Simulated Author's Rebuttal

2 responses · 0 unresolved

We thank the referee for the detailed and constructive feedback on our paper. We address each of the major comments below and have made revisions to strengthen the manuscript accordingly.

read point-by-point responses
  1. Referee: [§3.2] §3.2 (visual loss and gradient computation): the claim that pixel/feature distance gradients reliably point toward the kinematically correct configuration is load-bearing for the entire method, yet the manuscript provides no analysis of the loss landscape or ablations on background/lighting mismatch; the skeptic concern that visually similar but distant poses can produce misleading gradients is not directly addressed.

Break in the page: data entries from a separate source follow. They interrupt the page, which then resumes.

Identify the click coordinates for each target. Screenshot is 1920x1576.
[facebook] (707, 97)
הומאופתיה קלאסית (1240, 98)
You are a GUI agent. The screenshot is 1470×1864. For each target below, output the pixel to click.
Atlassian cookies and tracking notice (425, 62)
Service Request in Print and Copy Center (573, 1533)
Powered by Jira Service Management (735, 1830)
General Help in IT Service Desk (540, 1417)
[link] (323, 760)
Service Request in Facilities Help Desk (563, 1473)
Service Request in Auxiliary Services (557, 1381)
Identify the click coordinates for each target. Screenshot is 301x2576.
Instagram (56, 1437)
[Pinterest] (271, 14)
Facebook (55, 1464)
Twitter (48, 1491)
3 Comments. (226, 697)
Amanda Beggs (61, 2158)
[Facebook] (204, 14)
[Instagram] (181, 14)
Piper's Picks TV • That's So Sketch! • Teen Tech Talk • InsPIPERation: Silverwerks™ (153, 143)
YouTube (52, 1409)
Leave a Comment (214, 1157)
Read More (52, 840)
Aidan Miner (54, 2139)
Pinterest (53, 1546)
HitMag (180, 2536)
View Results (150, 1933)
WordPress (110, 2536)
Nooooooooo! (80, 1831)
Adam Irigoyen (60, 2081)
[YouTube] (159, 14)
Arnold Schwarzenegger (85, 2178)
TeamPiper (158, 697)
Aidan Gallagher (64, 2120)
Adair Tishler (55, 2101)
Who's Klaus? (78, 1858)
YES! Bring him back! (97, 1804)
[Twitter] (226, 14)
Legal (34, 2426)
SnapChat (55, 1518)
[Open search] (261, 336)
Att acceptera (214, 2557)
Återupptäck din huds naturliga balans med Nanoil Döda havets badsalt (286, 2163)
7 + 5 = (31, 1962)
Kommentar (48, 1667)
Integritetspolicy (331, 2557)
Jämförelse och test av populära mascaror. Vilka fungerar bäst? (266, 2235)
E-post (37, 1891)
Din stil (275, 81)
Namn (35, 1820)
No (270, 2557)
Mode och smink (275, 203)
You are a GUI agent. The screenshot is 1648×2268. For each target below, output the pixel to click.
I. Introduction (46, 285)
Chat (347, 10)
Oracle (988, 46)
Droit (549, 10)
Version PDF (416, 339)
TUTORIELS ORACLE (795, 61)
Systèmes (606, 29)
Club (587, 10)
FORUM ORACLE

    Authors: We agree that a thorough analysis of the loss landscape is important for validating the core assumption. In the revised manuscript, we have added a new subsection in Section 3 that provides an analysis of the visual loss landscape, including visualizations of gradient directions under different conditions. We also include ablations on background and lighting variations, demonstrating that while mismatches can occur, the combination of RRT exploration and our frontier heuristic effectively avoids regions with misleading gradients. For the concern regarding visually similar but distant poses, we show through additional experiments that the inertial propagation of optimizer states helps maintain momentum toward the correct configuration, reducing the impact of such local minima. revision: yes

  2. Referee: [§4.3] §4.3 (real-world experiments): success rates are reported without quantitative measurement of rendering-to-reality gap (e.g., pixel error under the actual camera calibration and lighting), so it is unclear whether the inertial and frontier heuristics compensate for or are undermined by systematic gradient bias.

    Authors: We appreciate this point and acknowledge that quantifying the rendering-to-reality gap would enhance the clarity of our real-world results. In the updated Section 4.3, we have included quantitative measurements of pixel errors between rendered and real images under the actual experimental conditions. These measurements indicate a moderate gap, but our results show that the frontier-based exploration-exploitation strategy and inertial gradient propagation successfully mitigate the effects of any systematic bias, leading to the reported high success rates. We discuss the implications in the revised text. revision: yes

Circularity Check

0 steps flagged

Derivation is self-contained with no circular reductions

full rationale

The vRRT planner unifies standard RRT sampling-based exploration with gradients obtained from differentiable rendering of the robot. The frontier-based exploration-exploitation strategy and inertial gradient tree expansion are presented as additional heuristics whose value is shown through simulation and real-robot experiments on Franka, UR5e, and Fetch platforms. No equations define a quantity in terms of itself, no fitted parameter is relabeled as a prediction, and no load-bearing premise rests on a self-citation chain that itself lacks independent verification. The central claim therefore remains an empirical combination of existing components rather than a tautological restatement of its inputs.

Axiom & Free-Parameter Ledger

0 free parameters · 0 axioms · 0 invented entities

Only the abstract is available, so free parameters, axioms, and invented entities cannot be enumerated from the full text. The method relies on prior differentiable rendering and RRT techniques.